Below this line are records; transcribe exactly the lines between the one holding "Viewport: 800px width, 654px" and the one holding "You are a GUI", inclusive, and omit the pictures.

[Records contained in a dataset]

================

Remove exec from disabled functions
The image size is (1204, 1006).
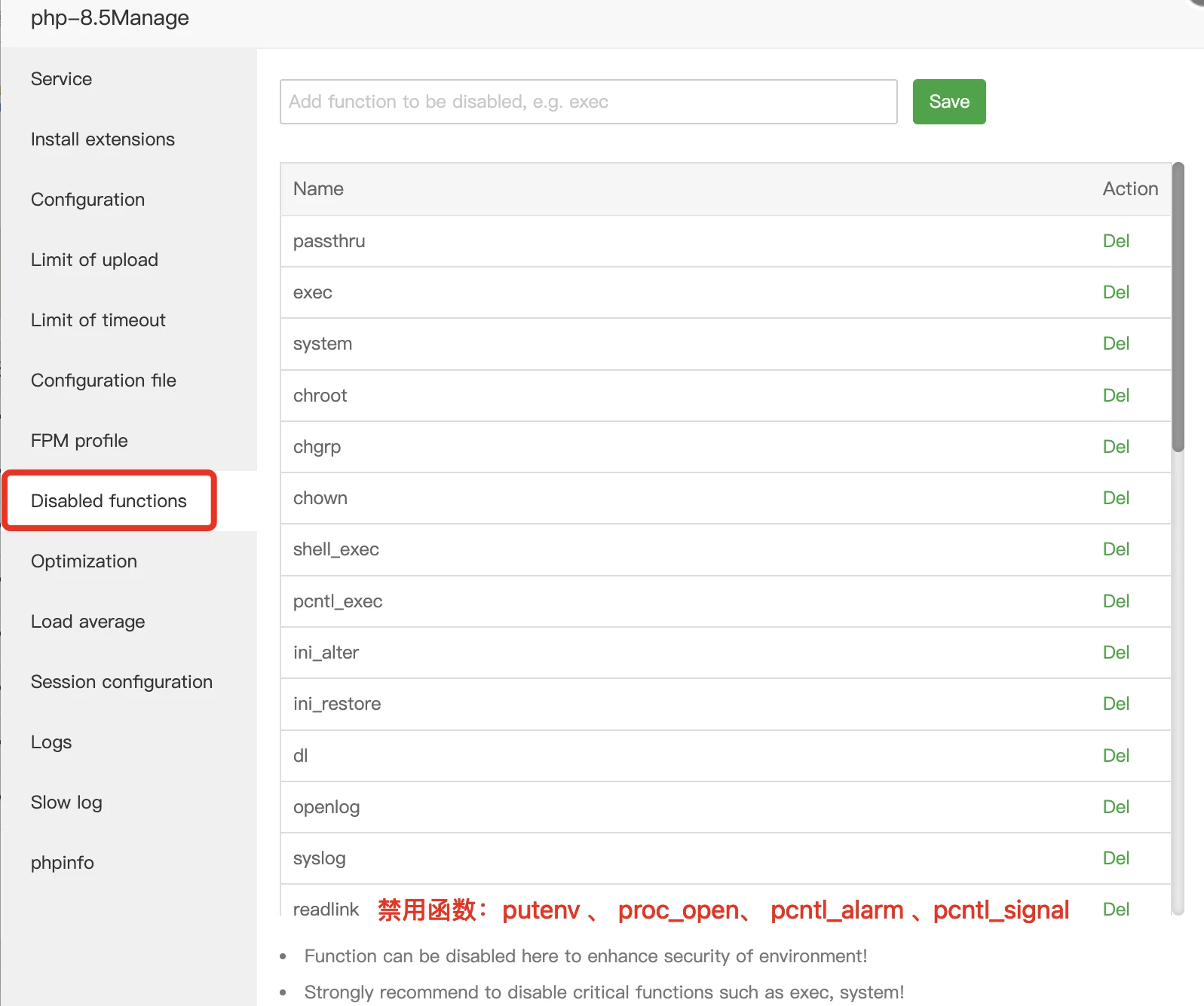pyautogui.click(x=1115, y=292)
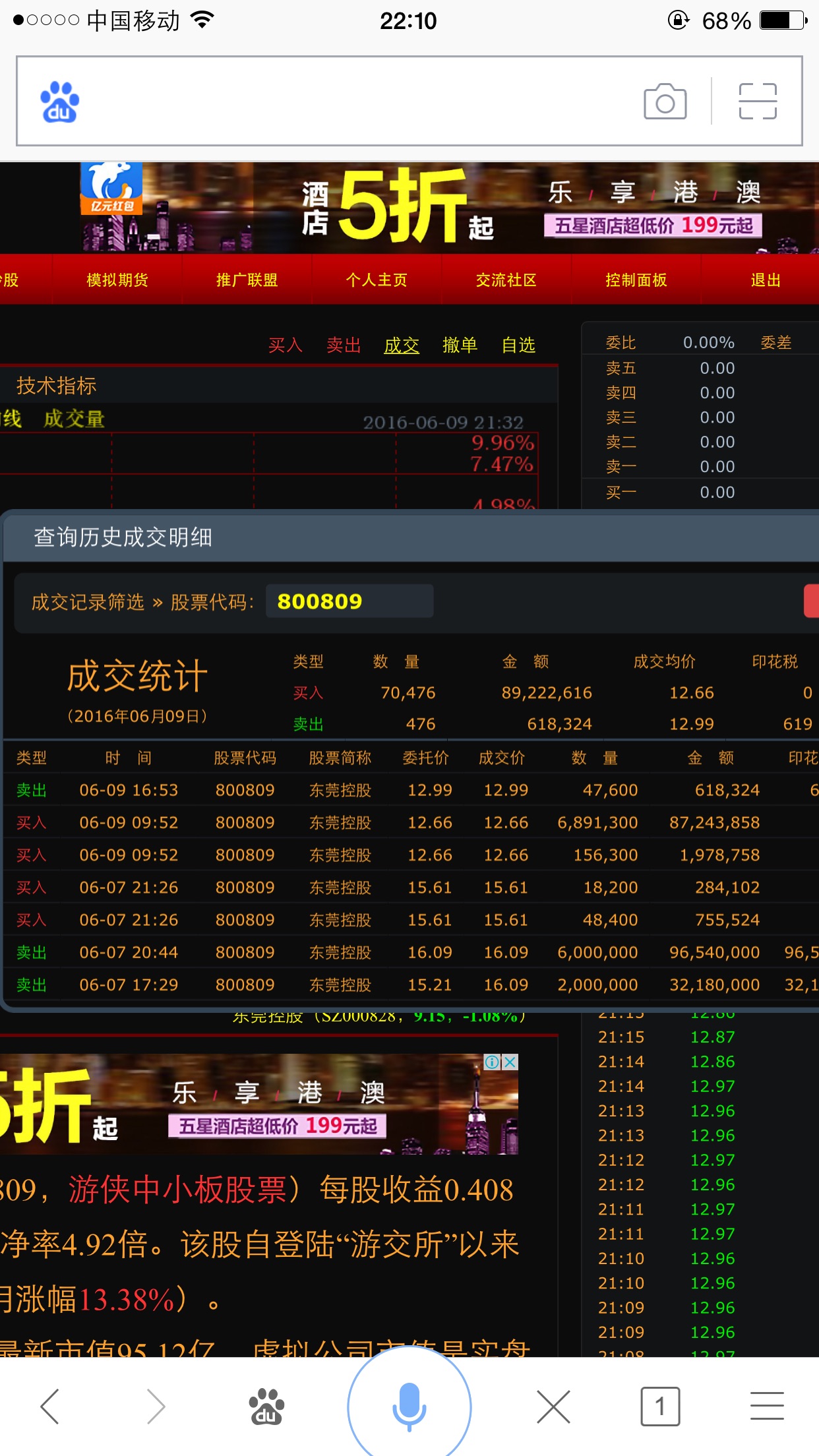Tap the QR scan icon
The image size is (819, 1456).
tap(758, 102)
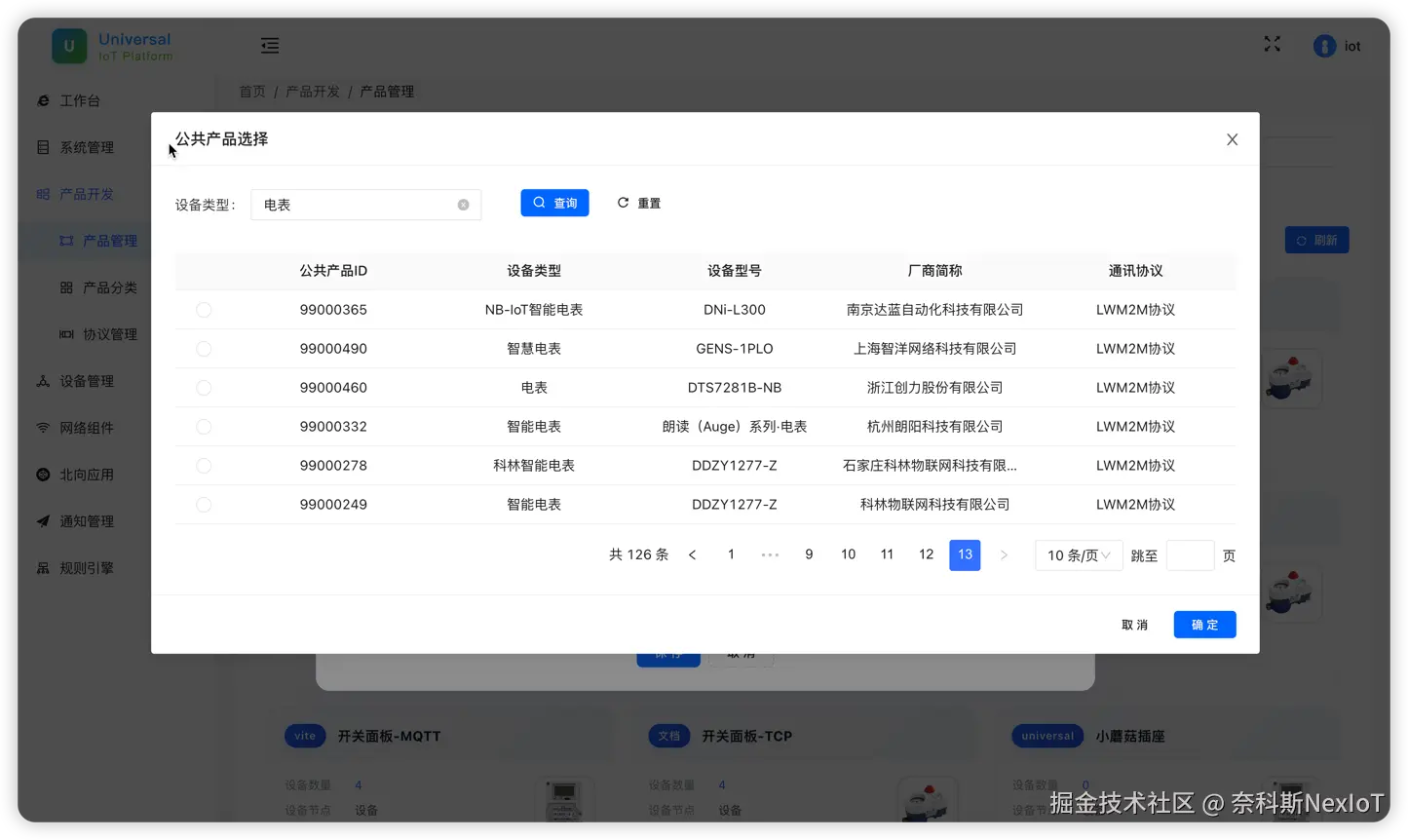The image size is (1408, 840).
Task: Collapse the sidebar using the menu fold icon
Action: pyautogui.click(x=269, y=45)
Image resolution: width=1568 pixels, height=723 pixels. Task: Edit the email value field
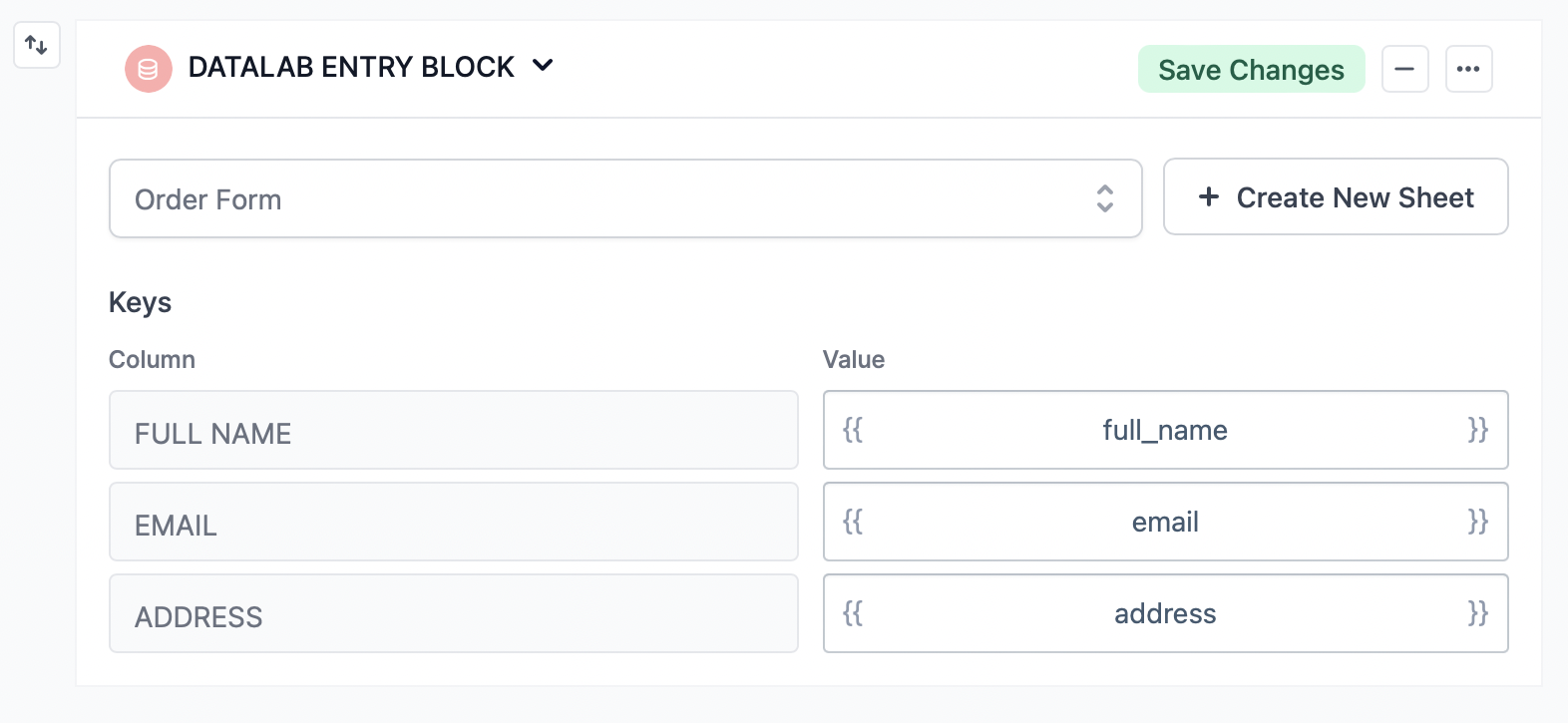1165,522
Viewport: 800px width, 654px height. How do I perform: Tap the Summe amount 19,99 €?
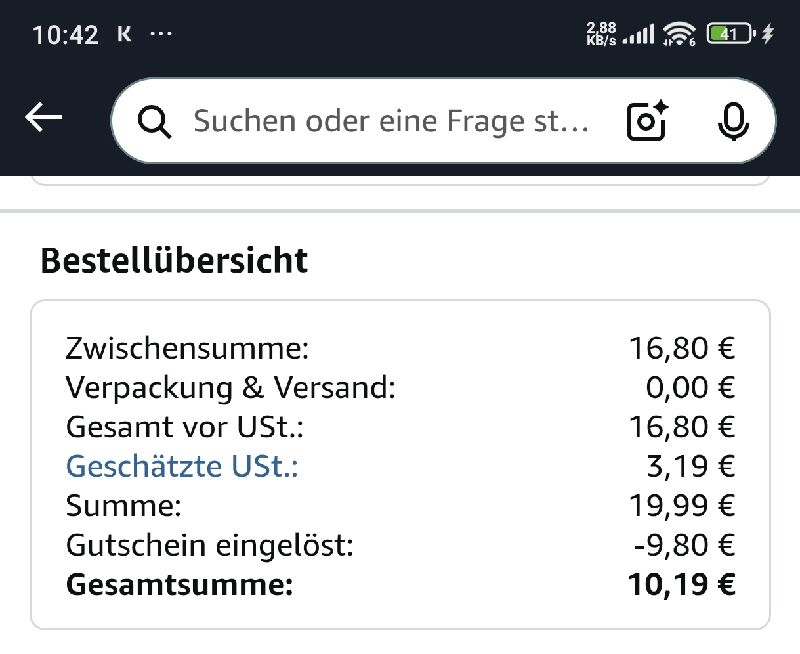point(682,506)
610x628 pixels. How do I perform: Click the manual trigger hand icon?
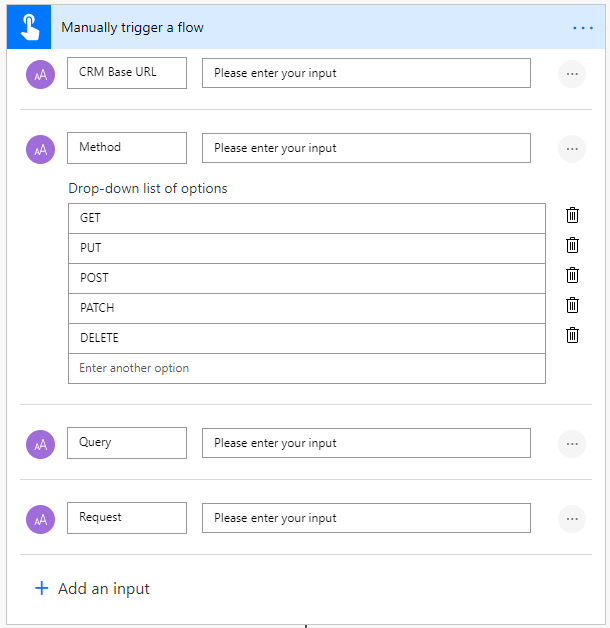[28, 27]
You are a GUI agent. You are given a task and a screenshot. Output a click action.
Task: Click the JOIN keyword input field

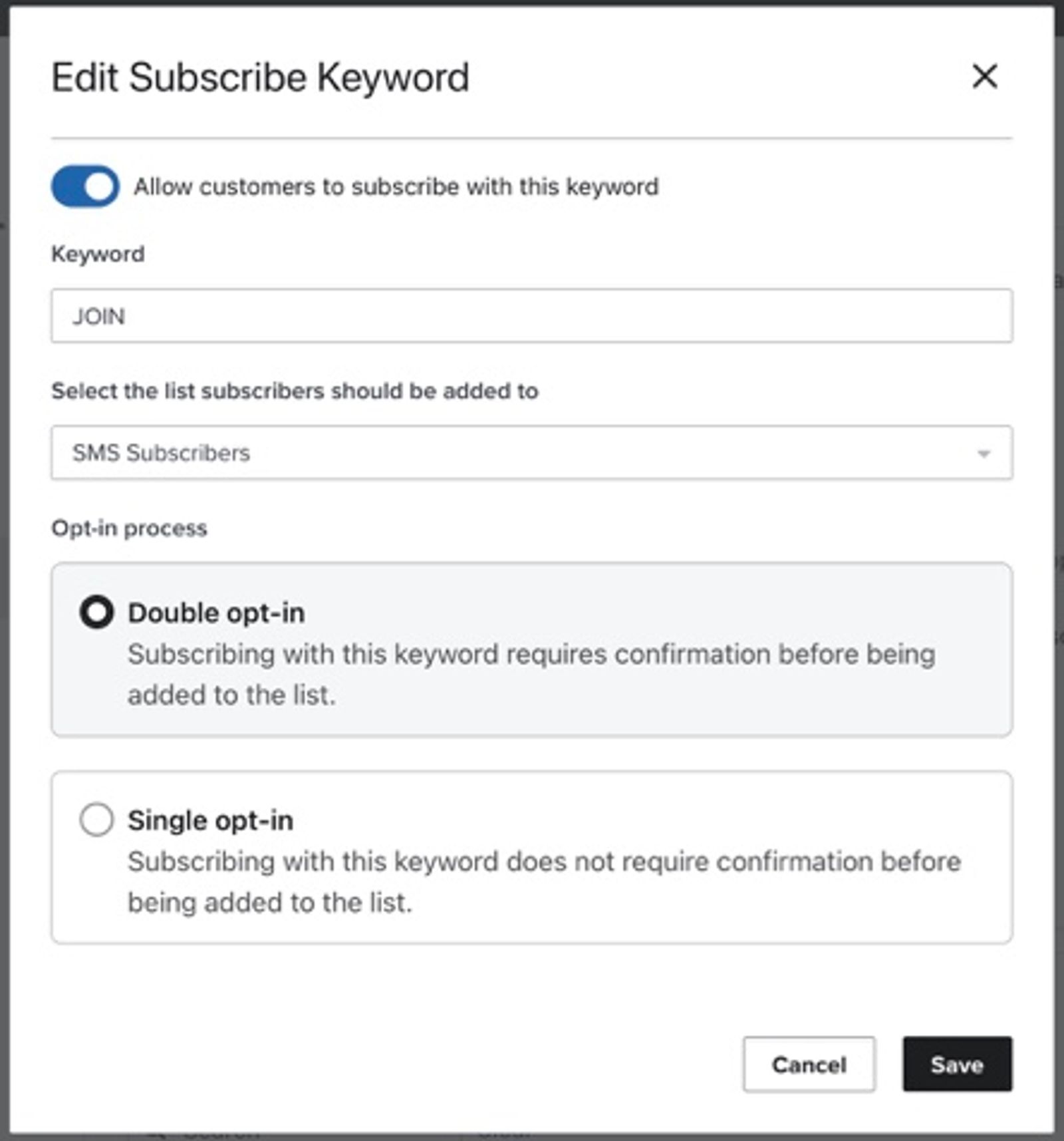tap(531, 315)
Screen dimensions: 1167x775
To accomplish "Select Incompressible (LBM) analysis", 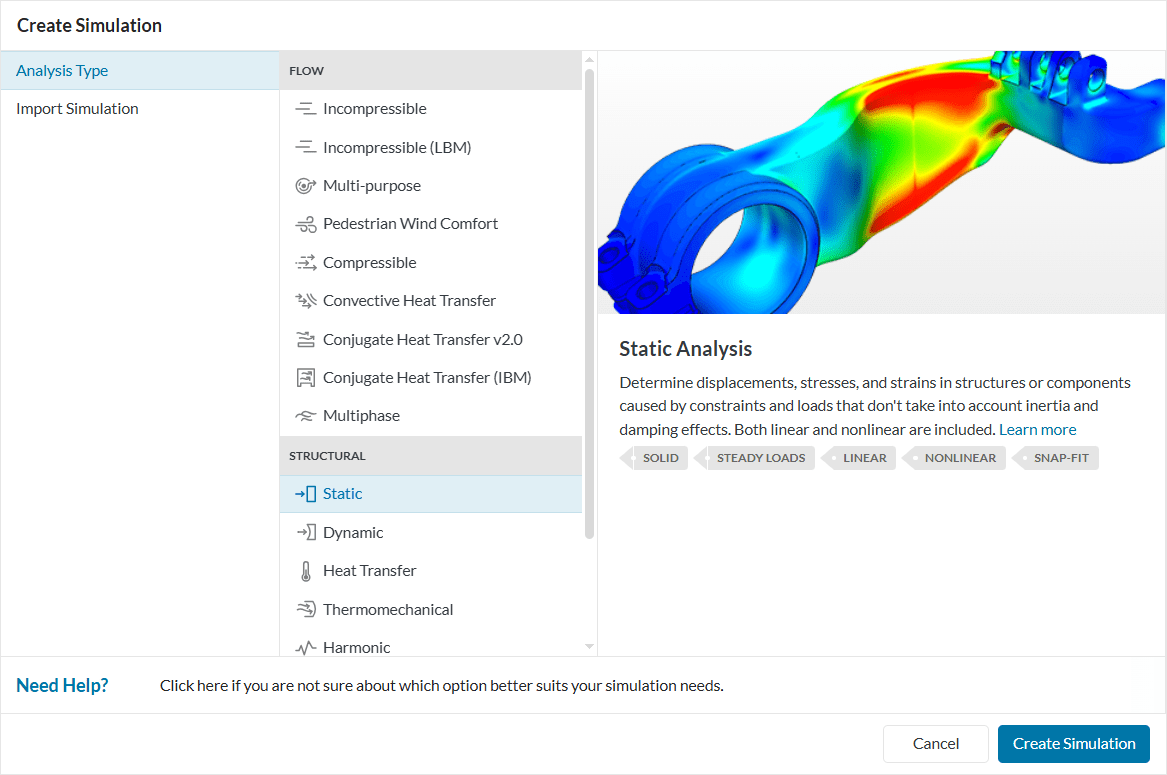I will pyautogui.click(x=396, y=148).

================

» **Expected answer**:
Viewport: 800px width, 654px height. How do I perform: Tap the Summe amount 19,99 €?
point(682,506)
610x628 pixels. How do I perform: Click the manual trigger hand icon?
[28, 27]
You are a GUI agent. You are given a task and a screenshot. Output a click action.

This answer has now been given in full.